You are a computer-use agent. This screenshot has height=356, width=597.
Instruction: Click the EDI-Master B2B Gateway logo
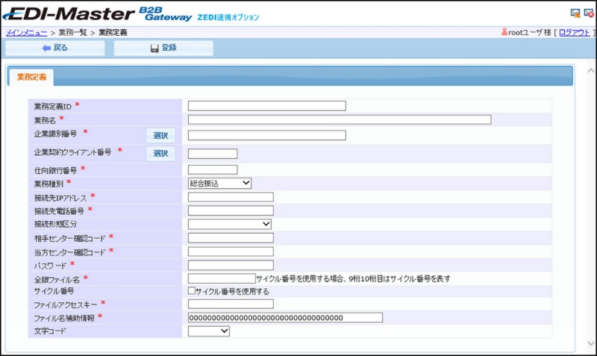coord(134,13)
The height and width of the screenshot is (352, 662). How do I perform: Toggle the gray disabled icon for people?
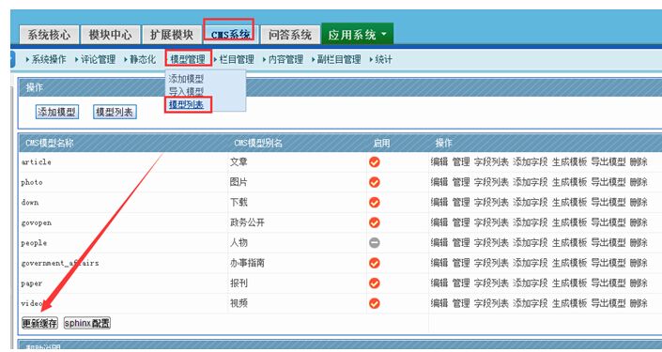(374, 243)
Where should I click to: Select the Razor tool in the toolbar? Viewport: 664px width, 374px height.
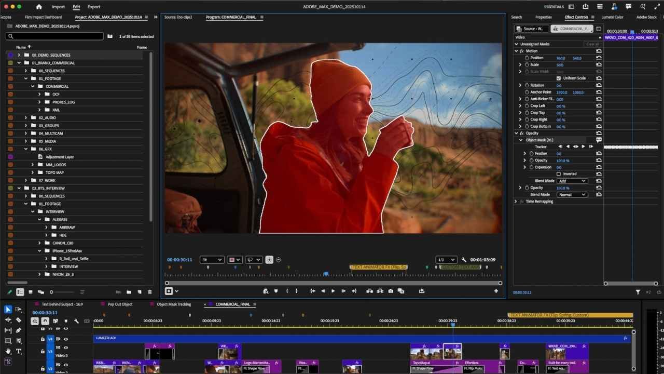point(19,320)
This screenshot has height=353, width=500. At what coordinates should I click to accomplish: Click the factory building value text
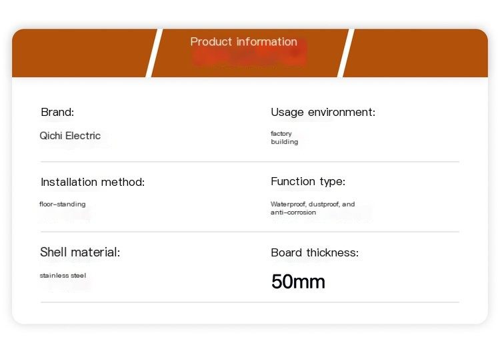click(285, 138)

**GIVEN PROBLEM**
Gather every line above that contains the string "screenshot", and treat uppercase and lowercase as different.

**EXERCISE RESPONSE**
You are a computer-use agent. This screenshot has height=356, width=597.
The height and width of the screenshot is (352, 662). How do I perform: Toggle the gray disabled icon for people?
This screenshot has height=353, width=500. At what coordinates should I click to accomplish: Click the factory building value text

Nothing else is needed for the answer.